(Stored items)
---
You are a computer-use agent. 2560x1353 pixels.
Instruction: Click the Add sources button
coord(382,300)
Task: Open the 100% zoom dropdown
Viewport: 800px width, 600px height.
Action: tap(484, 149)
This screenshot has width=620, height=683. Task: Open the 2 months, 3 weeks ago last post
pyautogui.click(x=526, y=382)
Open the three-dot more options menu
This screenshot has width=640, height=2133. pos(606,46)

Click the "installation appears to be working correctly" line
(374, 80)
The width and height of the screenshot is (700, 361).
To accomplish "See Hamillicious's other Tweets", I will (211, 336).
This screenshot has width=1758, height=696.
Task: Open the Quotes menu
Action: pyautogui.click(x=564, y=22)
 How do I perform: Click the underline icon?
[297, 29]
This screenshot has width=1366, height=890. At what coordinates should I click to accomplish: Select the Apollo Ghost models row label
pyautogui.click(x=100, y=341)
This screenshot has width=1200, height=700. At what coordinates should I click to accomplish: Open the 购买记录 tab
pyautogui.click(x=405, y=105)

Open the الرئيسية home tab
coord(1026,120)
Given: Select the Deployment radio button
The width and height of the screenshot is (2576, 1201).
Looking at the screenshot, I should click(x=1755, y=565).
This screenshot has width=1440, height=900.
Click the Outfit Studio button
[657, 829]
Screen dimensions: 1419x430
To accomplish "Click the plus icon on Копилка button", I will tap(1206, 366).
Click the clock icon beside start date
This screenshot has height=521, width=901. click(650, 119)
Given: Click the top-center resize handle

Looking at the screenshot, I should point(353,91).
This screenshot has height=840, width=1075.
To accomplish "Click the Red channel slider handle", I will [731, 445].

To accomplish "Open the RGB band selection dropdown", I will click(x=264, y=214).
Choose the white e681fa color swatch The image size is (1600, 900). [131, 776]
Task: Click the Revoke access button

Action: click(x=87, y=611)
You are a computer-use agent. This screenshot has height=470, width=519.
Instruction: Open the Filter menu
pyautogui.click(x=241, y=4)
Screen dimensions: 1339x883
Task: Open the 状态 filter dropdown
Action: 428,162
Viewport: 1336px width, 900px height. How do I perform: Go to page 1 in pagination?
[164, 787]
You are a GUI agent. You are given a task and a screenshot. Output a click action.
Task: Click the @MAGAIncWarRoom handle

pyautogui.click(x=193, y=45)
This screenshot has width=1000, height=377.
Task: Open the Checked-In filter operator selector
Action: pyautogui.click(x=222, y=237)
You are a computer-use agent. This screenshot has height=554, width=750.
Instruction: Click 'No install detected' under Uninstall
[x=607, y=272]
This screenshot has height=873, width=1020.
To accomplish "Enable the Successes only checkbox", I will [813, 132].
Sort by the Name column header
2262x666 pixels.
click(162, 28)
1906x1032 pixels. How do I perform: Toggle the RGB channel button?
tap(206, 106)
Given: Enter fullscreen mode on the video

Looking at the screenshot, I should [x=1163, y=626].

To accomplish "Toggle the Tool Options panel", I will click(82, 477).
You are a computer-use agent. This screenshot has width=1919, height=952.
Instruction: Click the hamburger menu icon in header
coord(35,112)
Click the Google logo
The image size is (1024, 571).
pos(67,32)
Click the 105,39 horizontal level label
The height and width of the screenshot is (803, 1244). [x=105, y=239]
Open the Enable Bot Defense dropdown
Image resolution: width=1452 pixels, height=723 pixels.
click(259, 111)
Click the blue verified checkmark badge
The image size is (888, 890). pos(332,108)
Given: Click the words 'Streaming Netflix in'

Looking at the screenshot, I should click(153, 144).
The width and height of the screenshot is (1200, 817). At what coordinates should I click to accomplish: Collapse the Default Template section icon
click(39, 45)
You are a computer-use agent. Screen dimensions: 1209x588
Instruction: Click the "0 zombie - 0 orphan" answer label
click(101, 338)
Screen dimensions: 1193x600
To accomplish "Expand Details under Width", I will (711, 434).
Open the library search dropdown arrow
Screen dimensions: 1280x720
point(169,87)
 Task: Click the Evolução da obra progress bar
---
EXERCISE. Gather every line from the entries above where the word "computer" appears, and copy them.

YOUR RESPONSE.
You are a computer-use agent. 2560x1353 pixels.
You are a computer-use agent. This screenshot has height=470, width=519.
You are a computer-use agent. This screenshot has height=554, width=750.
You are a computer-use agent. This screenshot has width=1919, height=952.
You are a computer-use agent. Screen dimensions: 1209x588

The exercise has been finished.